Aside from Conway’s Law, however, there’s no reason to squish everything into a single string before turning it into tokens.

How does this help?

The metadata could include whether the message is untrusted text, which gets translated directly (outside the tokenizer) into a trusted or an untrusted token. Each message’s text would be separately tokenized. And then the final list of tokens could be assembled from the trust tokens and the text tokens. Then send that into the LLM.

That is, instead of:

llm(tokenize(concat(message)))

We could do:

llm(concat([special_tokens(metadata), tokenize(text)]))

This lets metadata flow in a completely tamper-proof way from the API caller to the LLM. There is no text that an attacker can provide that will be translated into a trust token.

The LLM could then be post-trained (perhaps including using adversarial RL) to treat untrusted input positions as, well, untrusted.

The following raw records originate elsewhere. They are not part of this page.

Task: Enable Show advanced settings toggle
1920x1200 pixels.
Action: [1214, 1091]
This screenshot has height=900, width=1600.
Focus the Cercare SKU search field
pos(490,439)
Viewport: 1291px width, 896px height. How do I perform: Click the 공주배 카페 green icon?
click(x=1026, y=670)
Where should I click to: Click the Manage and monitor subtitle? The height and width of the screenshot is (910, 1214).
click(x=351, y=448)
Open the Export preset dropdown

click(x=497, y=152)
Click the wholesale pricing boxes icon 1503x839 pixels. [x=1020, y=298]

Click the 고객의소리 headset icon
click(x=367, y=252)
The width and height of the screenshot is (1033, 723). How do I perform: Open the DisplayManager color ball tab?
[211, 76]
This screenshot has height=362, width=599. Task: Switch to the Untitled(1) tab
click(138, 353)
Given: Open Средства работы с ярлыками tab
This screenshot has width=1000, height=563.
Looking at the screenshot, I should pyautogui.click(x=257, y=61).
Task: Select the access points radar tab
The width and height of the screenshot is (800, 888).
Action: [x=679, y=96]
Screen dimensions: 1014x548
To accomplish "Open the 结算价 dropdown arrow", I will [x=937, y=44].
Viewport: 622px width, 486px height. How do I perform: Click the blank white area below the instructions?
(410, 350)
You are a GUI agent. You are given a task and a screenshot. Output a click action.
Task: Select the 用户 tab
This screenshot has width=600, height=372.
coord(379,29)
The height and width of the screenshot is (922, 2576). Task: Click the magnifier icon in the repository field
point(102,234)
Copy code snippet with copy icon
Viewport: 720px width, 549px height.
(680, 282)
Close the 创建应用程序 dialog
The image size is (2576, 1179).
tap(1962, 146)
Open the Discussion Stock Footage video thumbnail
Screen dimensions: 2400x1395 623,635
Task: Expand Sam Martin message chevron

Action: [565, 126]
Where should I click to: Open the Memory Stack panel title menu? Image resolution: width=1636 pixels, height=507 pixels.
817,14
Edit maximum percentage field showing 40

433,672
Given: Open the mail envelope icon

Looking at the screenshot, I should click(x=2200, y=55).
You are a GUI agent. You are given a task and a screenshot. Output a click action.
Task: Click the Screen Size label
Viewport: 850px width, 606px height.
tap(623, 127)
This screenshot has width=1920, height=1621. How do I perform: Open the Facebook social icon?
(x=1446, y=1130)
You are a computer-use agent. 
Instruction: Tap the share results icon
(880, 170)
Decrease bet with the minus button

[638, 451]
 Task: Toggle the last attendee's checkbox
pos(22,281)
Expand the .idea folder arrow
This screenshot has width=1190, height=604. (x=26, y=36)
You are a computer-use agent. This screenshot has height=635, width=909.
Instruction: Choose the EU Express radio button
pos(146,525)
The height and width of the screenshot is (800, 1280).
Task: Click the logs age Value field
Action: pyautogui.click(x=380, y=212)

Why does nobody do this? My best guess is that it is not the crux of the problem. (And presentations of prompt injection should perhaps stop being centered on it; it is intuitive but also a red herring.)

The real problem is the much deeper, harder, more general problem of getting strong-enough reliability guarantees out of these uninterpretable, unimaginably complex, probabilistic systems.

The alignment problem is the halting problem of LLMs, and I strongly suspect that solving prompt injection is equivalent to solving alignment.